◆ **Written task**
Print the lines of the material below starting at the line that contains "Where should I" and ending at the line that contains "Action: point(75,37)", both included, copied exactly and without the pictures.

◆ **Stored rows**
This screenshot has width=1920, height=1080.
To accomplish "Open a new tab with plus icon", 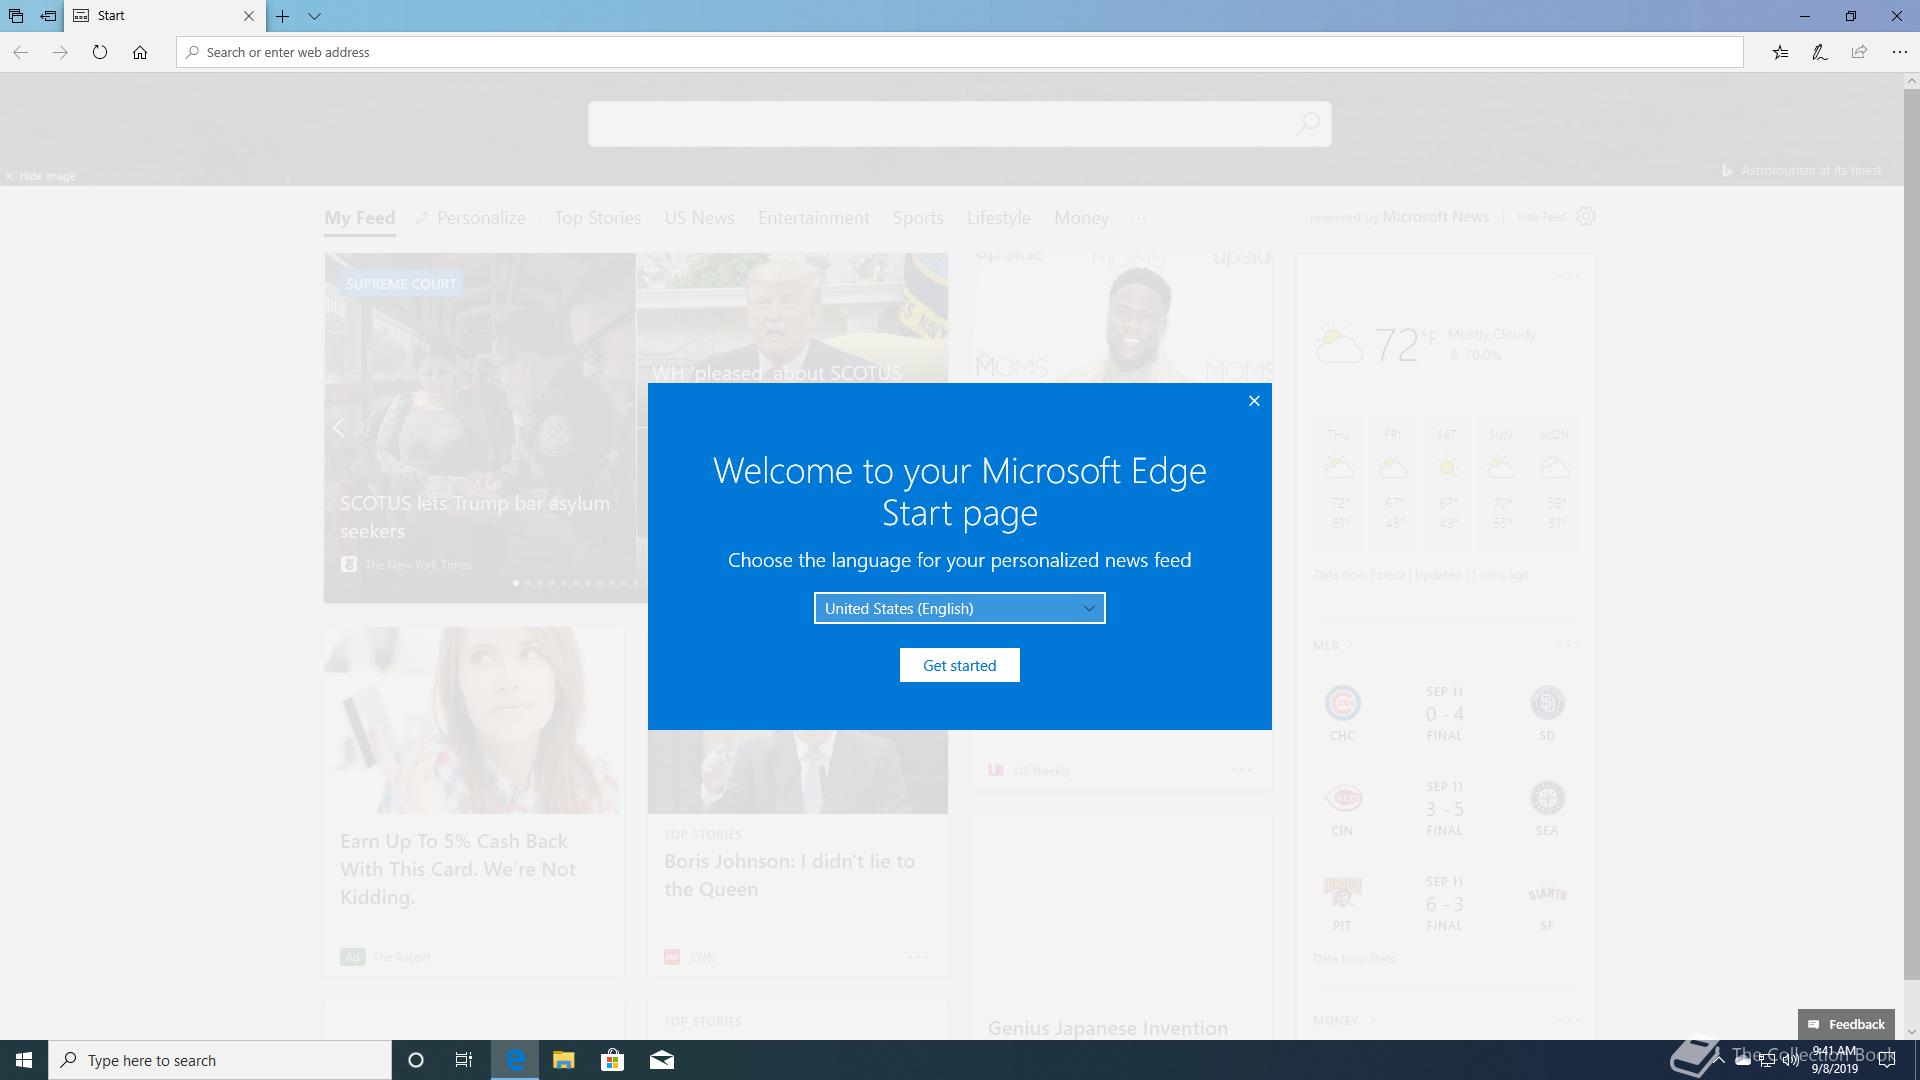I will tap(283, 16).
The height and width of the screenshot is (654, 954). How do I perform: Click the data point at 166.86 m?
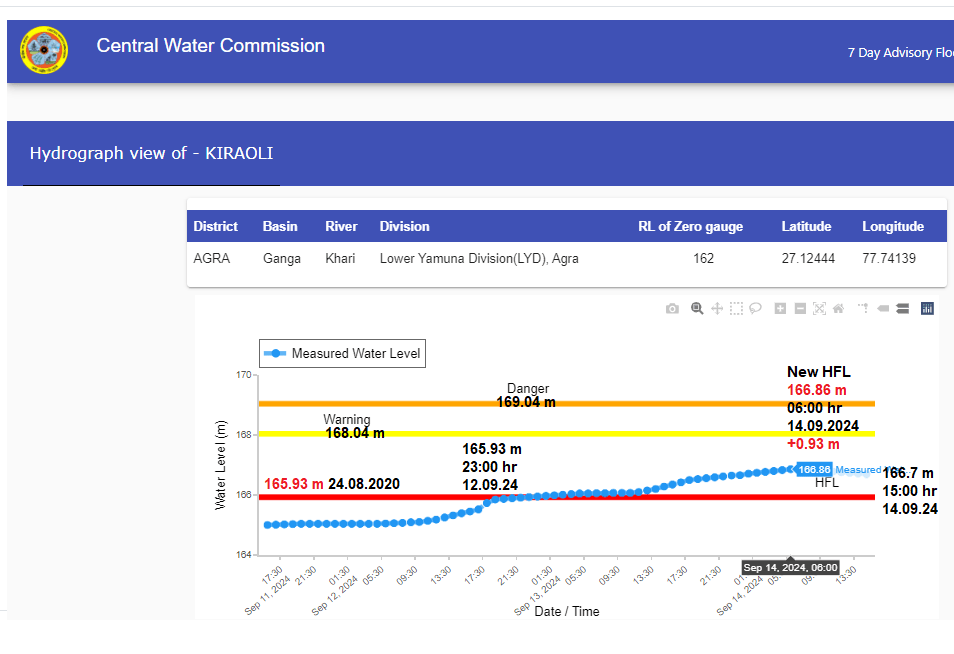click(x=791, y=469)
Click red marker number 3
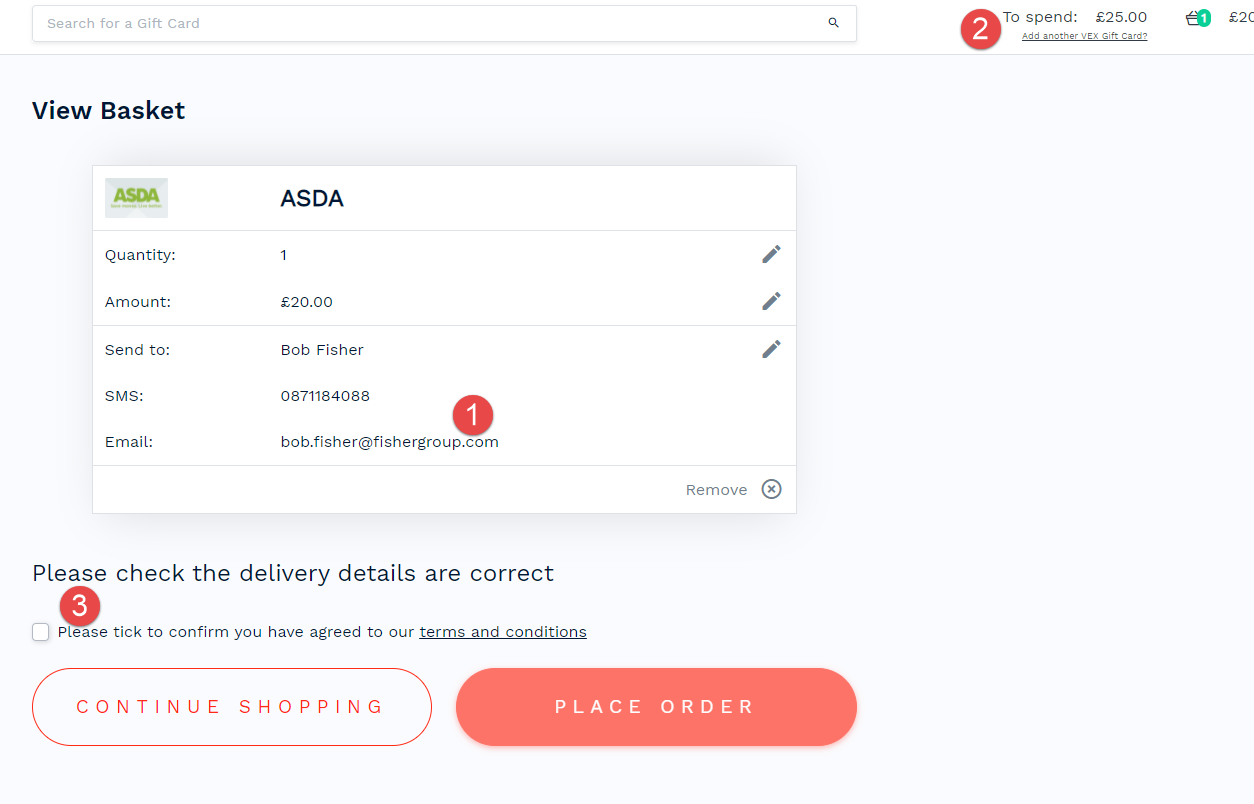Image resolution: width=1254 pixels, height=804 pixels. click(80, 606)
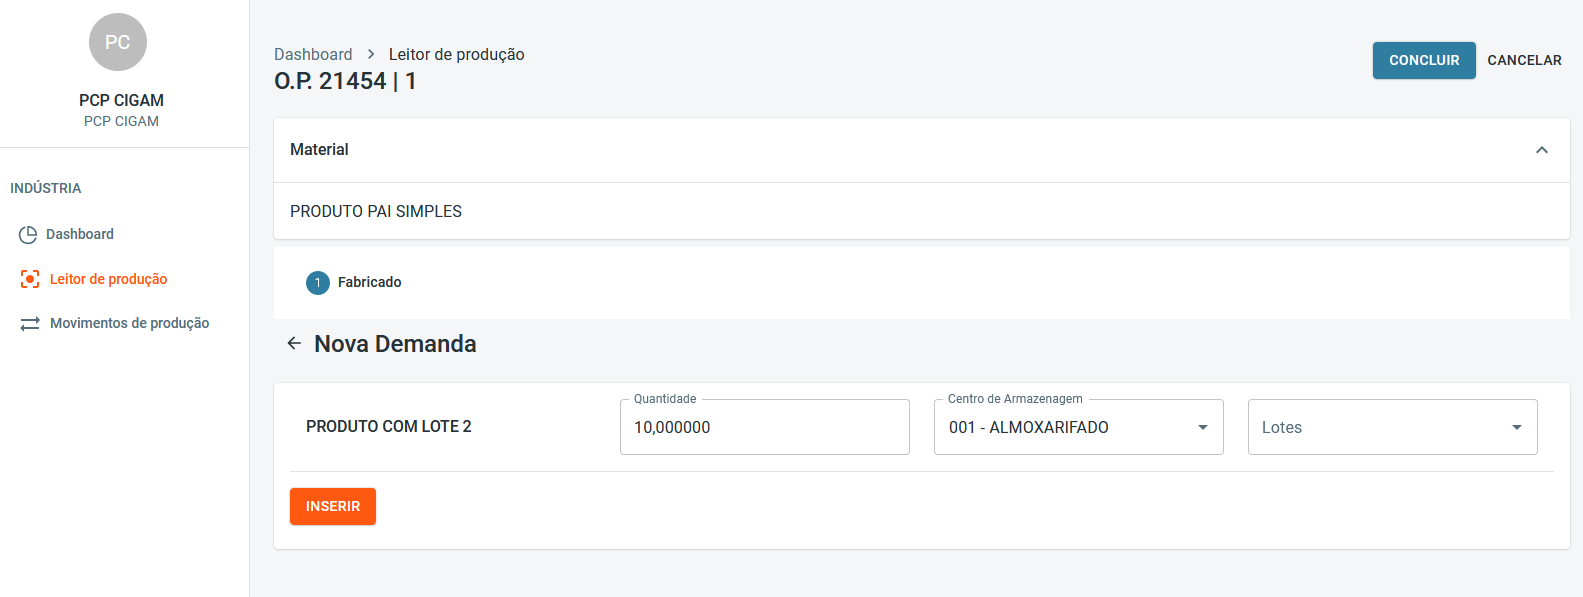Screen dimensions: 1583x597
Task: Click the PC user avatar circle
Action: (x=118, y=42)
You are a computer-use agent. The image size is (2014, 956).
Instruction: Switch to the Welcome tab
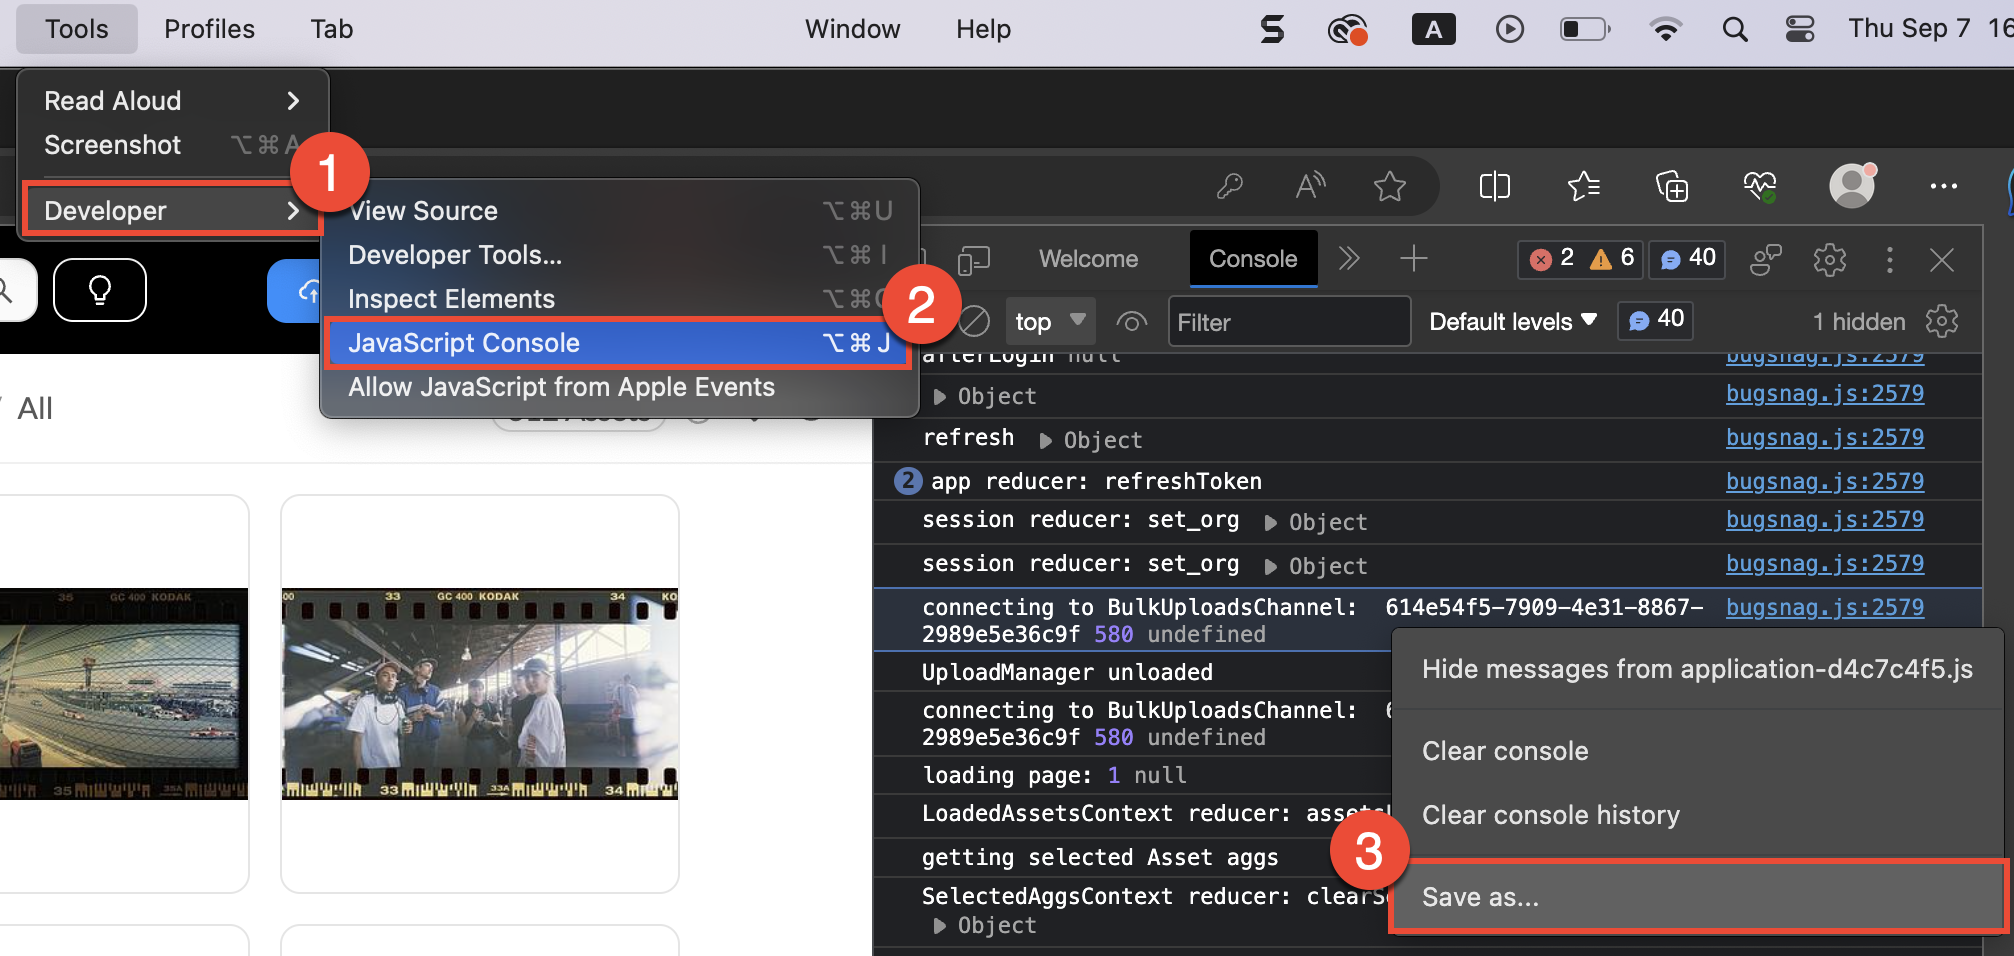click(1088, 259)
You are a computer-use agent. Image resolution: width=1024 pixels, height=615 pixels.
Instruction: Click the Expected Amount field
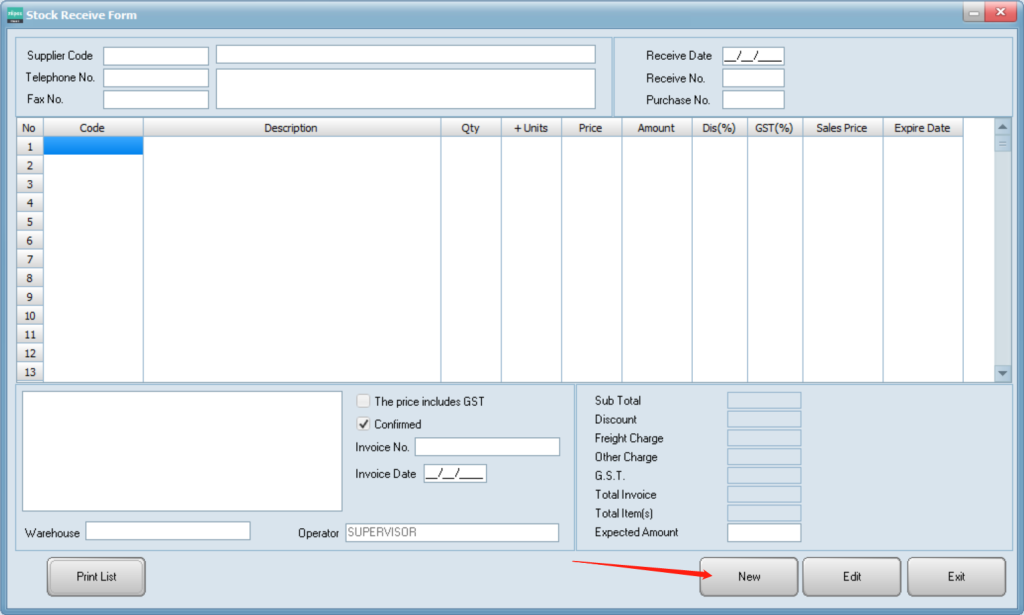click(764, 533)
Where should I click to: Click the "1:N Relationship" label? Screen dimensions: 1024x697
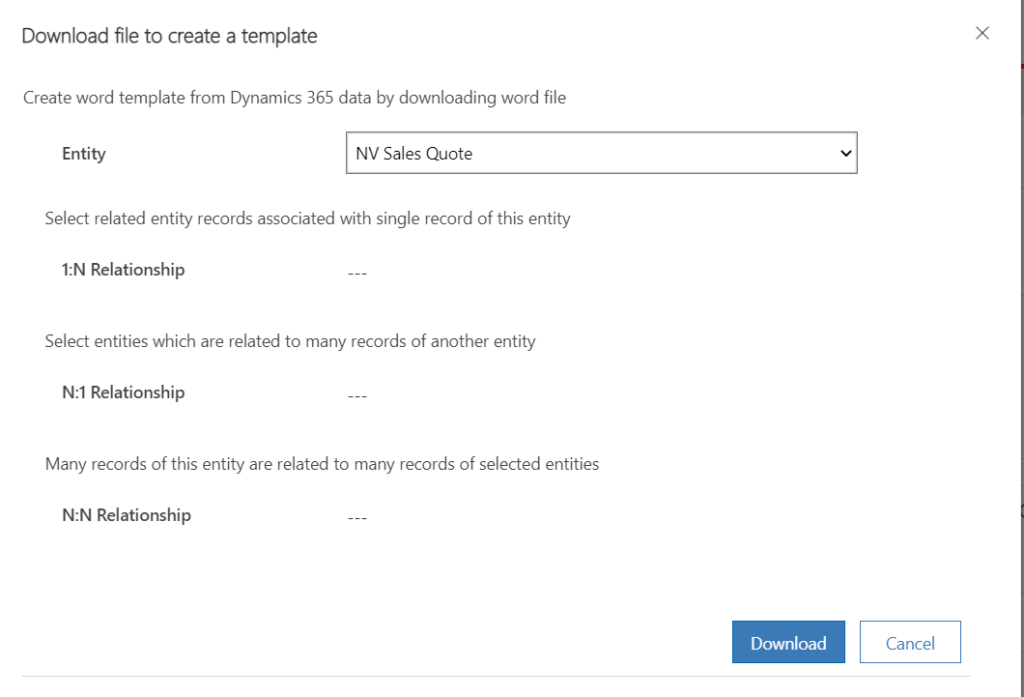tap(124, 269)
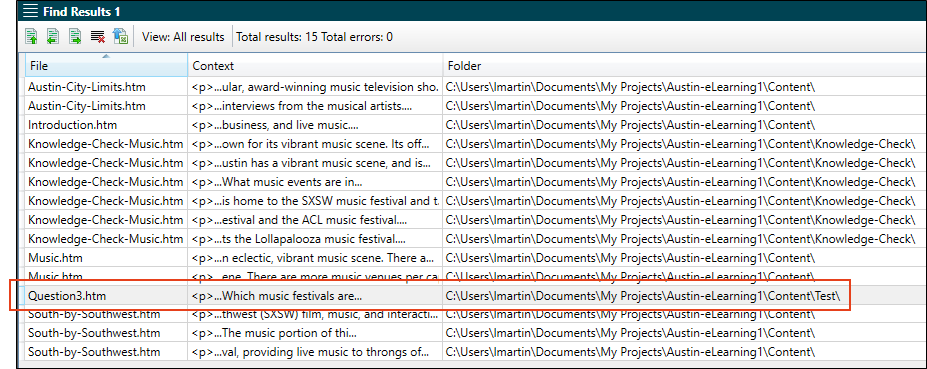
Task: Go to next result with right-arrow icon
Action: point(75,37)
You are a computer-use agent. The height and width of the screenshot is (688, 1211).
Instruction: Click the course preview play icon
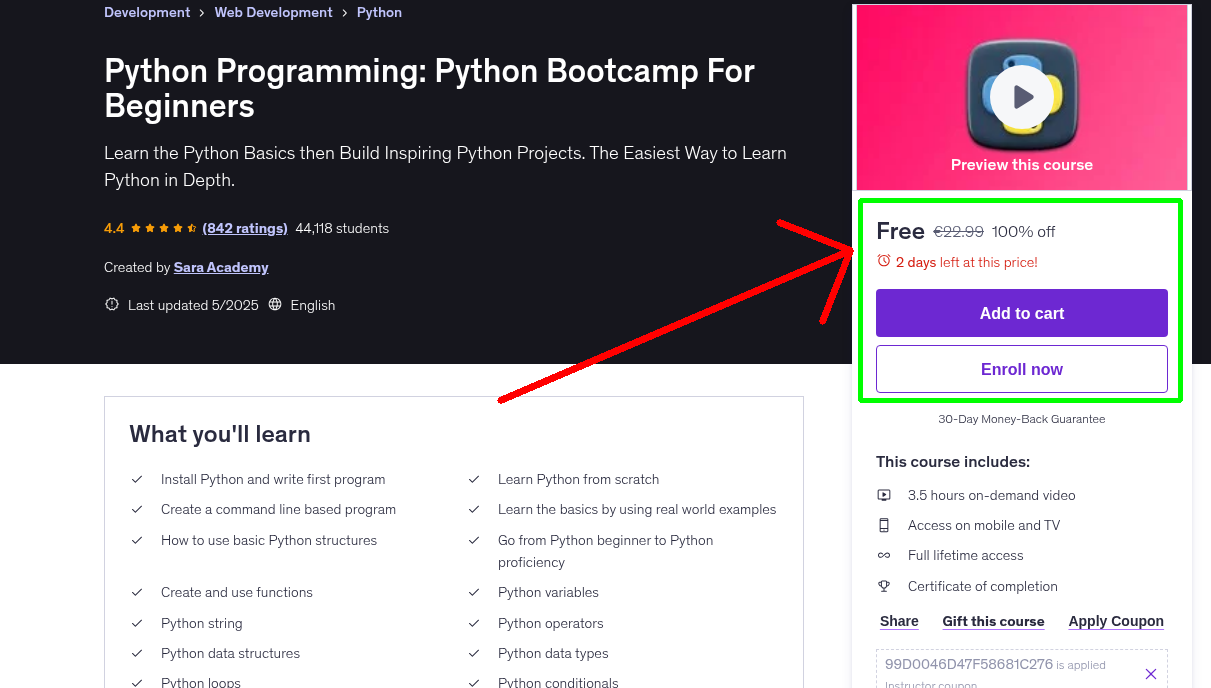tap(1021, 96)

◆ **Answer to this exercise**
Where should I click to: Click the "1:N Relationship" label? Screen dimensions: 1024x697
tap(124, 269)
Task: Go to next result with right-arrow icon
Action: point(75,37)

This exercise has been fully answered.